|Keywords:||Assessment; Computer Adaptive Testing; Criterion-referenced Testing; Instructional Technology; Item Calibration; Mastery Testing|
|Full text PDF:||http://hdl.handle.net/2022/19795|
Computer Adaptive Tests (CATs) have been used successfully with standardized tests. However, CATs are rarely practical for assessment in instructional contexts, because large numbers of examinees are required a priori to calibrate items using item response theory (IRT). Computerized Classification Tests (CCTs) provide a practical alternative to IRT-based CATs. CCTs show promise for instructional contexts, since many fewer examinees are required for item parameter estimation. However, there is a paucity of clear guidelines indicating when items are sufficiently calibrated in CCTs. Is there an efficient and accurate CCT algorithm which can estimate item parameters adaptively? Automatic Racing Calibration Heuristics (ARCH) was invented as a new CCT method and was empirically evaluated in two studies. Monte Carlo simulations were run on previous administrations of a computer literacy test, consisting of 85 items answered by 104 examinees. Simulations resulted in determination of thresholds needed by the ARCH method for parameter estimates. These thresholds were subsequently used in 50 sets of computer simulations in order to compare accuracy and efficiency of ARCH with the sequential probability ratio test (SPRT) and with an enhanced method called EXSPRT. In the second study, 5,729 examinees took an online plagiarism test, where ARCH was implemented in parallel with SPRT and EXSPRT for comparison.

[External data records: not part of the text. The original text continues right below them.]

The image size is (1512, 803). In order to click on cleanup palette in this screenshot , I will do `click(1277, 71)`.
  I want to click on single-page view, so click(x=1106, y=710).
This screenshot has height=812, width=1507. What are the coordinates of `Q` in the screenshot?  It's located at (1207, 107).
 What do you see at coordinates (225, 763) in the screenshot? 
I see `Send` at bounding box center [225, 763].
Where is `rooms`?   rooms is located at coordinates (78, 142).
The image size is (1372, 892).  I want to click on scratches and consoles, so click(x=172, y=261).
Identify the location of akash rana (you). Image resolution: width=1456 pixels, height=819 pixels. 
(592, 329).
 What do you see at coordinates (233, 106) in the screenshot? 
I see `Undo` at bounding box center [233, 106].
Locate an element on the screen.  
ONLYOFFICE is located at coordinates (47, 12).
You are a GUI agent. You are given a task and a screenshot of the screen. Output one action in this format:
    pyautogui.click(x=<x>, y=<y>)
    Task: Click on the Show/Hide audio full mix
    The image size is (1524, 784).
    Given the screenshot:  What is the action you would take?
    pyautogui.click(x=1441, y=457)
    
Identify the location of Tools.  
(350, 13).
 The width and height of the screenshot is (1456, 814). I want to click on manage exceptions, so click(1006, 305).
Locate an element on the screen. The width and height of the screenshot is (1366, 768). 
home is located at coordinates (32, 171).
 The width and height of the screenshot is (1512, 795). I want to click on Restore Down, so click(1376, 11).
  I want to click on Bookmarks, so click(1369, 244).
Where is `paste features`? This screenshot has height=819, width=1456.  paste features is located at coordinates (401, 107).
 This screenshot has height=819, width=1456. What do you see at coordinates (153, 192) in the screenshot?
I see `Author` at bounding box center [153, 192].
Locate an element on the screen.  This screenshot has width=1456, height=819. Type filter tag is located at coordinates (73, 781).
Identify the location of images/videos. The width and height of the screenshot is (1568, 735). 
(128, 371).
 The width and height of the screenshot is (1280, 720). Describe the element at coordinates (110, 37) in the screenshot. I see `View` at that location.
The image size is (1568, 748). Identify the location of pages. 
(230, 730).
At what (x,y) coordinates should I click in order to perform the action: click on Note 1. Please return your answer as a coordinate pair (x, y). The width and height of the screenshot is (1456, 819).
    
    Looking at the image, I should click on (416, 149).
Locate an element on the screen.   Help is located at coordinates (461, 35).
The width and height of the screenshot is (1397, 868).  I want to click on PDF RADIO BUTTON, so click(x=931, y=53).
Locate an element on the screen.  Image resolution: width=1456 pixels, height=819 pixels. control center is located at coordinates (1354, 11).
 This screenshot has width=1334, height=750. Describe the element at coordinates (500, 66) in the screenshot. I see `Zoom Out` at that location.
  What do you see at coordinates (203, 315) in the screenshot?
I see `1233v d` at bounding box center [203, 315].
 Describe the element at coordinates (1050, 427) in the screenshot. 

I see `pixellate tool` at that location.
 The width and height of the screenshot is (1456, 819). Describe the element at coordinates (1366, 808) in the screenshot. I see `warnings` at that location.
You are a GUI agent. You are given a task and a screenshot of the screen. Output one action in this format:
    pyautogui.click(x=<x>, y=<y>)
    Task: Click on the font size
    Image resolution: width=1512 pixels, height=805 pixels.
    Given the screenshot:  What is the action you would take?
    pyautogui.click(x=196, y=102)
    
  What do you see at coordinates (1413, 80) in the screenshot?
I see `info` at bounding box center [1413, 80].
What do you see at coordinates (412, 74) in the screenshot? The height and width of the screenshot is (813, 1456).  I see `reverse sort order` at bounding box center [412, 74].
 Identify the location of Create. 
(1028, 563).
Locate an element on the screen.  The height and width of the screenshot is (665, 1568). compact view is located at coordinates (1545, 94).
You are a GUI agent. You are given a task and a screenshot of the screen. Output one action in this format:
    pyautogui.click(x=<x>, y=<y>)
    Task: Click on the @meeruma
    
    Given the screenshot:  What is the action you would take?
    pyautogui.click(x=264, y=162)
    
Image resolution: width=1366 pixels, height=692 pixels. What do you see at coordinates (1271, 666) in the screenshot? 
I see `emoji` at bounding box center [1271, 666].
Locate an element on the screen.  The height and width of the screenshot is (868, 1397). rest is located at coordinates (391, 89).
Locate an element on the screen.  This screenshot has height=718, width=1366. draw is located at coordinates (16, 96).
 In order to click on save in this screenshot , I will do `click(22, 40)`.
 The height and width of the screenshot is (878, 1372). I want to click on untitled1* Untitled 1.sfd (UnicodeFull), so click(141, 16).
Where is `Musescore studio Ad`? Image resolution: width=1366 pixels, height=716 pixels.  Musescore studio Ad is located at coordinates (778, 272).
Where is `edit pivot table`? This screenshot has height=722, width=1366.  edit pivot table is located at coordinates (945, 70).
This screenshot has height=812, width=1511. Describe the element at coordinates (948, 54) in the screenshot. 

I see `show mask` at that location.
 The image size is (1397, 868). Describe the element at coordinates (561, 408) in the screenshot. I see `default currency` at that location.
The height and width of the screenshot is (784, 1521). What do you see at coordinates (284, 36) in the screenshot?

Results indicated that new statistics were needed by ARCH to establish thresholds and to determine when ARCH could begin. The ARCH method resulted in test lengths significantly shorter than SPRT, and slightly longer than EXSPRT without sacrificing accuracy of classification of examinees as masters and nonmasters. This research was the first of its kind in evaluating the ARCH method. ARCH appears to be a viable CCT method, which could be particularly useful in massively open online courses (MOOCs). Additional studies with different test content and contexts are needed.